DATASET EXTRACT:
"""

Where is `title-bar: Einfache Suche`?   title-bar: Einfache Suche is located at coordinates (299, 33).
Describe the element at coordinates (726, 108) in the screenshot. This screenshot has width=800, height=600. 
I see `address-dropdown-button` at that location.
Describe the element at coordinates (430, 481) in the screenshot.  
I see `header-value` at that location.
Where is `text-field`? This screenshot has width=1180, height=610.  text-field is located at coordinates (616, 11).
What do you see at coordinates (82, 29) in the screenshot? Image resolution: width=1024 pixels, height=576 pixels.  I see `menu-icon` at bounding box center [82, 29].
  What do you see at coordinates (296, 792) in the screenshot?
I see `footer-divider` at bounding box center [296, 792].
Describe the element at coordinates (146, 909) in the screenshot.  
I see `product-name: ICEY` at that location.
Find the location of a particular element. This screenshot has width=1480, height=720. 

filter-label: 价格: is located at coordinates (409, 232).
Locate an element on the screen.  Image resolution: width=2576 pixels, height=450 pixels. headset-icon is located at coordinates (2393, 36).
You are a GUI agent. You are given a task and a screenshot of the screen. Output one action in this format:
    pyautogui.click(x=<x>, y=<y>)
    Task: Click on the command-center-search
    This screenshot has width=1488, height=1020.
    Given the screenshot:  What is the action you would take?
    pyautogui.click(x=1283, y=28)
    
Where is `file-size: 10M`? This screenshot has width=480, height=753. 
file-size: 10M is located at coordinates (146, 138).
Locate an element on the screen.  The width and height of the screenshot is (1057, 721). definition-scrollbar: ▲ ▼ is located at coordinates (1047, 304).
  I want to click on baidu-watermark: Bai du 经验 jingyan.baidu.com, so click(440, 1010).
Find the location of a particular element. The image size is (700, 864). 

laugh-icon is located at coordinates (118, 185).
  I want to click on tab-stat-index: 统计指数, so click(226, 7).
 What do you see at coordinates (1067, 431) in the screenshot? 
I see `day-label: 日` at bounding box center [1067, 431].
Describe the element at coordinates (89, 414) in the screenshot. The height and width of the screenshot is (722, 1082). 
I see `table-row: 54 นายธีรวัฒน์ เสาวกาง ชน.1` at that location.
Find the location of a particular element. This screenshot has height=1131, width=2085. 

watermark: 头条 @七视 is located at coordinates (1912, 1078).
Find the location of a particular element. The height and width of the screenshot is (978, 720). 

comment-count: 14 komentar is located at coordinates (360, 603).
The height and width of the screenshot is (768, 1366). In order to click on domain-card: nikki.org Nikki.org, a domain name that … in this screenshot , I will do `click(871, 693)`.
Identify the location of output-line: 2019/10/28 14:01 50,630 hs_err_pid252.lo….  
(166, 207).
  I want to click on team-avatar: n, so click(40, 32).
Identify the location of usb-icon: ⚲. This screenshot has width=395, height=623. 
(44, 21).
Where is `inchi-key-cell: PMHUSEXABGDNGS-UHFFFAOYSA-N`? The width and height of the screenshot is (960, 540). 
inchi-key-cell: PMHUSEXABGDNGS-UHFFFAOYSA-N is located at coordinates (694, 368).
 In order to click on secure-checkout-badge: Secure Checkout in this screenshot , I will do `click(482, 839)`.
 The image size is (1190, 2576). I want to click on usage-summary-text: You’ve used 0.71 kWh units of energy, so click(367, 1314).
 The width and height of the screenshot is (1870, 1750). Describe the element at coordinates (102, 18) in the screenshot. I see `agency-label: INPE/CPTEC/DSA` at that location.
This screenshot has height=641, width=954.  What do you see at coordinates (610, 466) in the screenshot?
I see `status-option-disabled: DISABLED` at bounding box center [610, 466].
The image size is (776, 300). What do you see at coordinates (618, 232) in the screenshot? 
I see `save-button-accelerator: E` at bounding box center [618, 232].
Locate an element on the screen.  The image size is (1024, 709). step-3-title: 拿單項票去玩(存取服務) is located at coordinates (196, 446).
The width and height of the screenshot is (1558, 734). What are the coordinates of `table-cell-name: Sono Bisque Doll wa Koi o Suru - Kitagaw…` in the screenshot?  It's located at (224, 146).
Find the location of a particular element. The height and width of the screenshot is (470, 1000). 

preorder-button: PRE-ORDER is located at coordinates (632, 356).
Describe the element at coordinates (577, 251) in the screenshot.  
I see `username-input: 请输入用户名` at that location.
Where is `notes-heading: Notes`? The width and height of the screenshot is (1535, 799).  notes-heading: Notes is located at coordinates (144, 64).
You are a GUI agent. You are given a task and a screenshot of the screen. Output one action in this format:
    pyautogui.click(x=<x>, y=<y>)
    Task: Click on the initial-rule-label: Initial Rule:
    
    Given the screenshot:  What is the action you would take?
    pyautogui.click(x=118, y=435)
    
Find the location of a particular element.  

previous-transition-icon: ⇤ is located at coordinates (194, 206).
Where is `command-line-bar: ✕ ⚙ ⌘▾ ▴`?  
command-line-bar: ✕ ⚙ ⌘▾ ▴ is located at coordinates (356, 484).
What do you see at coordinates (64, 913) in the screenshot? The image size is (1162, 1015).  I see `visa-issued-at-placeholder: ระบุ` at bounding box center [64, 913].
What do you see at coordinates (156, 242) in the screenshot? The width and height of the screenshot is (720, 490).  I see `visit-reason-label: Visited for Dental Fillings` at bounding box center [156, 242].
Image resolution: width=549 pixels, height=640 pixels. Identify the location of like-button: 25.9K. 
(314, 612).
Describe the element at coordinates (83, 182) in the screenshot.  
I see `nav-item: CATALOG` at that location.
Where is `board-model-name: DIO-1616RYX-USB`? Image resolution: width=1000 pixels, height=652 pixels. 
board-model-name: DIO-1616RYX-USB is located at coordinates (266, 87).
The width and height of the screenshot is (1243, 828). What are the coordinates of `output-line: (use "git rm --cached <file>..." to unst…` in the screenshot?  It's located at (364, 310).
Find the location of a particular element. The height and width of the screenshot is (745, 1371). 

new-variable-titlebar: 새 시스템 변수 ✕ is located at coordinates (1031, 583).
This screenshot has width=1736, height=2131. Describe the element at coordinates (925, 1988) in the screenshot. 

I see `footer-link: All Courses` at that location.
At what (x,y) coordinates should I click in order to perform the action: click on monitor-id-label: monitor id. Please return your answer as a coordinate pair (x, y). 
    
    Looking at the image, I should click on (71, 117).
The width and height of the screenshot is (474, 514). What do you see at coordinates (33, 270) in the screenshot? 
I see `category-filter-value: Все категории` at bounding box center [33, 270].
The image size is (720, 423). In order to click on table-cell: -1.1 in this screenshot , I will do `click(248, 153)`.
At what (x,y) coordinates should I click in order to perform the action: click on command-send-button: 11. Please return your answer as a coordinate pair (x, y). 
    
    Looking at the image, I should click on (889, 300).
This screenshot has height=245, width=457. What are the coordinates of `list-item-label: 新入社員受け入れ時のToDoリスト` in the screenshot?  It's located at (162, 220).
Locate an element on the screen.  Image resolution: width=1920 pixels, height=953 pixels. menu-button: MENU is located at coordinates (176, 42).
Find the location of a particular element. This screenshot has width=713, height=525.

"""

REQUEST: Reproduce the stretch from the line containing "coordinates (196, 446)." through the line containing "command-line-bar: ✕ ⚙ ⌘▾ ▴ is", substituting "specific element" for "particular element" and leaving everything else unchanged.

PROBLEM SOLUTION:
Locate an element on the screen.  The image size is (1024, 709). step-3-title: 拿單項票去玩(存取服務) is located at coordinates (196, 446).
The width and height of the screenshot is (1558, 734). What are the coordinates of `table-cell-name: Sono Bisque Doll wa Koi o Suru - Kitagaw…` in the screenshot?  It's located at (224, 146).
Find the location of a specific element. The height and width of the screenshot is (470, 1000). 

preorder-button: PRE-ORDER is located at coordinates (632, 356).
Describe the element at coordinates (577, 251) in the screenshot.  
I see `username-input: 请输入用户名` at that location.
Where is `notes-heading: Notes`? The width and height of the screenshot is (1535, 799).  notes-heading: Notes is located at coordinates (144, 64).
You are a GUI agent. You are given a task and a screenshot of the screen. Output one action in this format:
    pyautogui.click(x=<x>, y=<y>)
    Task: Click on the initial-rule-label: Initial Rule:
    
    Given the screenshot:  What is the action you would take?
    pyautogui.click(x=118, y=435)
    
Find the location of a specific element.  

previous-transition-icon: ⇤ is located at coordinates (194, 206).
Where is `command-line-bar: ✕ ⚙ ⌘▾ ▴`?  
command-line-bar: ✕ ⚙ ⌘▾ ▴ is located at coordinates (356, 484).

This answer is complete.